On aimerait qu’avant de pétitionner les intellectuels français fassent leur métier. Qu’ils réfléchissent au fond et dans la durée ! Ils possèdent le vrai pouvoir, celui des idées et du verbe, et disposent de ce qui est devenu si rare : le temps et la liberté de réfléchir. Qu’ils cessent de s’enfermer dans des querelles politiciennes franco-françaises et regardent le monde en face : il n’est plus ce monde idéal qu’ils aiment imaginer. Ils doivent abandonner leurs certitudes idéologiques et considérer avec respect les avantages de solutions qui contredisent leurs dogmes.

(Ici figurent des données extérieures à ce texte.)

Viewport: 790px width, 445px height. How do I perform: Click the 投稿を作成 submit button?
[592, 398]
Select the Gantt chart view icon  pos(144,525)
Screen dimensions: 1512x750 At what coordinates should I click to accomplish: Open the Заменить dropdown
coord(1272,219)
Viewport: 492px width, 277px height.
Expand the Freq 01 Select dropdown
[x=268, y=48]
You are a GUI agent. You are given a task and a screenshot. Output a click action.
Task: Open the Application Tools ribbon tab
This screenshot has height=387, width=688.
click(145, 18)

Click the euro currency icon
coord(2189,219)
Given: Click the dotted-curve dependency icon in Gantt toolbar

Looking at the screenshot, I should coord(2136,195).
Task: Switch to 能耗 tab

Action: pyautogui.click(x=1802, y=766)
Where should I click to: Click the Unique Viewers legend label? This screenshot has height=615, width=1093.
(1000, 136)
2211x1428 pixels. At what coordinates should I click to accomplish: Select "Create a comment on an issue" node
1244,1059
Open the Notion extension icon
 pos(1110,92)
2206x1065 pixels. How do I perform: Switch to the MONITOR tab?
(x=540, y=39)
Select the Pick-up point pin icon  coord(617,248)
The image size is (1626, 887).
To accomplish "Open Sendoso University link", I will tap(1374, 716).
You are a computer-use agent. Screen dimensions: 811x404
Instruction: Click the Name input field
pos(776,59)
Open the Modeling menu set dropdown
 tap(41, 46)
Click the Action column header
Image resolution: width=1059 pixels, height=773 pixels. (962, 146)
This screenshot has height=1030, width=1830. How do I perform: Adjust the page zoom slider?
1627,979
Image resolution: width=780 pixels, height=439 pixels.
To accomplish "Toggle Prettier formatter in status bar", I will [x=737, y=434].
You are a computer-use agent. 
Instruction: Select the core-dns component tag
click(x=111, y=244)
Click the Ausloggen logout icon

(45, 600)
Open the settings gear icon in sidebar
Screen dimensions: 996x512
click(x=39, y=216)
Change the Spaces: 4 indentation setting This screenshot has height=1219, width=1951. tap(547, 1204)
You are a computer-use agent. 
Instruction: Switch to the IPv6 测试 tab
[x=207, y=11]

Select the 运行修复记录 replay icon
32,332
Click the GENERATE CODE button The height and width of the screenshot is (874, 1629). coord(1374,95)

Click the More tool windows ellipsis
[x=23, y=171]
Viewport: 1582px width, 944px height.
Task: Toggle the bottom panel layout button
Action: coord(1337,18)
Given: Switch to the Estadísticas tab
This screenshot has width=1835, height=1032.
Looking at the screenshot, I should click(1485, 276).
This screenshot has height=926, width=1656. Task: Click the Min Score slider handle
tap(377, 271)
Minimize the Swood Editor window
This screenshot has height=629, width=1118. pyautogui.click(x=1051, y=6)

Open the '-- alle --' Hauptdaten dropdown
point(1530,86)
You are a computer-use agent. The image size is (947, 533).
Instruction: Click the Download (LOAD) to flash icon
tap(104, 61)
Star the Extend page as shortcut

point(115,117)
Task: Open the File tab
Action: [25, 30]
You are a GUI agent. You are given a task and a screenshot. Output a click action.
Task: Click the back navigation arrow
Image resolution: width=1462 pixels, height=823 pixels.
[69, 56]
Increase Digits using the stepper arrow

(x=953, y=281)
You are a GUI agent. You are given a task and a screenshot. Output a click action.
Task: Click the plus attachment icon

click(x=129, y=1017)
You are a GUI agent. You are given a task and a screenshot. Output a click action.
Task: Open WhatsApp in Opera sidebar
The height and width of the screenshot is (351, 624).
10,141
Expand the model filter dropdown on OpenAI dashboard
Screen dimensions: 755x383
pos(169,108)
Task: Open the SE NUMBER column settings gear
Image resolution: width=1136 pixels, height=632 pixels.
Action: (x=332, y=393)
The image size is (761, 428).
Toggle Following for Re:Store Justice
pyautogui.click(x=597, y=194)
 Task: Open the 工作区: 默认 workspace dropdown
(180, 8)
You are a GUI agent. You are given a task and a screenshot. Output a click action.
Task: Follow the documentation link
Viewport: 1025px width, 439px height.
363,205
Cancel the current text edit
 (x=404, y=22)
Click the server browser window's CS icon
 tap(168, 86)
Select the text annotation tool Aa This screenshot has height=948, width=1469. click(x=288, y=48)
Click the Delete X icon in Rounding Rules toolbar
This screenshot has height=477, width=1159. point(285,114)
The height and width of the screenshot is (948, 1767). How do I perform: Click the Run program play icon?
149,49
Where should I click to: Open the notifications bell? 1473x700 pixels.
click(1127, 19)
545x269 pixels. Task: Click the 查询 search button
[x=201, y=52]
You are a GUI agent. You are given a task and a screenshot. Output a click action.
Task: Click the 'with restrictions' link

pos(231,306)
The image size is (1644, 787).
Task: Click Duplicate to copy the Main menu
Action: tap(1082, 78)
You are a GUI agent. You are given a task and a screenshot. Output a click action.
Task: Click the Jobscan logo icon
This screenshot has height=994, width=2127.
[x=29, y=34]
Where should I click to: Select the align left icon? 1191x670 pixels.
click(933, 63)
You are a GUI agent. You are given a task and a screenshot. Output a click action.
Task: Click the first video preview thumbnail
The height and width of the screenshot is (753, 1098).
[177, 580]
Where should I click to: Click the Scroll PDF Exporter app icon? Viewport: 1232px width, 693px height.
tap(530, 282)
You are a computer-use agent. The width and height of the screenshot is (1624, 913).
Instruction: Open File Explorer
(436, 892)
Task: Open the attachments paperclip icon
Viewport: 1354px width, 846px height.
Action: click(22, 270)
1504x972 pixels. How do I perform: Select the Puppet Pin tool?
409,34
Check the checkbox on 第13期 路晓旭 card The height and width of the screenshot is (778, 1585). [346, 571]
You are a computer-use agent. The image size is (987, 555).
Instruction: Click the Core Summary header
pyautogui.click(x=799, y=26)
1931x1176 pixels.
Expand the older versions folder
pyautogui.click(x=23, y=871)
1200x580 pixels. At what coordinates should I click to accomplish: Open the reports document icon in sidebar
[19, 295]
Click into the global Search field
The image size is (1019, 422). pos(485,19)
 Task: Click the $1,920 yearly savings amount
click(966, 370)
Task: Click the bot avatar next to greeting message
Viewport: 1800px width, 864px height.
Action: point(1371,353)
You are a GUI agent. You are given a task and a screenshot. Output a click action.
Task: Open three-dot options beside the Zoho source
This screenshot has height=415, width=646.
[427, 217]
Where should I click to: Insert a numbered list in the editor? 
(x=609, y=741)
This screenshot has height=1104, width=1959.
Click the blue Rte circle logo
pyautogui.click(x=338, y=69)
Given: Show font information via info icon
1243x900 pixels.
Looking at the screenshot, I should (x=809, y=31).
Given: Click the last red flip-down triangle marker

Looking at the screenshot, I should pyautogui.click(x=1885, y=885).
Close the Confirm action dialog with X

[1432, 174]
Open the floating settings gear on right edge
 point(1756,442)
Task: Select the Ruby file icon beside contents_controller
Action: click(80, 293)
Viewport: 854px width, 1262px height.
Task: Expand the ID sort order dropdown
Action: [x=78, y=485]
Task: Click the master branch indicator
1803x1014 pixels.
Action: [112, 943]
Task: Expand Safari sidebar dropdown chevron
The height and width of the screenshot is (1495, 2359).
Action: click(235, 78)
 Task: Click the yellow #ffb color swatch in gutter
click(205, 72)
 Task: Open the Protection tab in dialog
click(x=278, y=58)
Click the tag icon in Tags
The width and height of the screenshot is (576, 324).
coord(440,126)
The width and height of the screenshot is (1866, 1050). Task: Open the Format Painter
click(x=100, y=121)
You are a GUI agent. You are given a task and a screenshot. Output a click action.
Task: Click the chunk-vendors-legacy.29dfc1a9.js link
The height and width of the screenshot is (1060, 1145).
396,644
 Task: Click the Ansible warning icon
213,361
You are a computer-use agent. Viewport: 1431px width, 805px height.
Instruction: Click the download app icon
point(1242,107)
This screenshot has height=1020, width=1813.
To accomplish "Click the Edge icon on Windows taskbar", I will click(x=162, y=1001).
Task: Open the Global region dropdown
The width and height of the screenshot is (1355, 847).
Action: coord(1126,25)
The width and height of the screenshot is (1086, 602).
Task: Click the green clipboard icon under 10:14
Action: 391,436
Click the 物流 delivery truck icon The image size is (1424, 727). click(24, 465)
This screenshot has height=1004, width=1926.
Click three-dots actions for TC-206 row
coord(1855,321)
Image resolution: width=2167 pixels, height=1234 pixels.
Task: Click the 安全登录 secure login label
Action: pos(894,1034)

Si nous avons aujourd’hui cet appel contre la guerre à l’intelligence, c’est aussi parce que se trouve enracinée dans notre pays une culture du tout-Etat dont il nous faudra bien sortir : point de solution hors des pouvoirs et des financements publics ! Cette vision écarte malheureusement d’emblée de nombreuses solutions qui s’avéreraient souvent aussi efficaces qu’équitables. Bien entendu, l’Etat doit réguler de nombreux domaines et définir le périmètre et les objectifs du service public, mais nous pouvons aussi observer que dans bien des cas le moyen de faire vivre ce service public ne passe pas par une organisation systématiquement publique forcément trop rigide. Plusieurs des questions que nous nous posons pourraient trouver leur solution, y compris dans un périmètre bien balisé en termes de contraintes de service public, non seulement grâce à une plus grande décentralisation, fonctionnelle et territoriale, mais aussi par la voie de délégations de service public à des organismes privés. Il faut imaginer des solutions vraiment nouvelles et considérer avec objectivité les avantages et inconvénients de chacune d’elles, sans a priori idéologique et avec beaucoup de pragmatisme. Plutôt que de camper sur des positions désuètes et de fuir les vraies questions, déclarons tous la guerre aux idées reçues et aux a priori.
BERNARD BELLOC est professeur à l’université de Toulouse-I, président honoraire de l’université de Toulouse.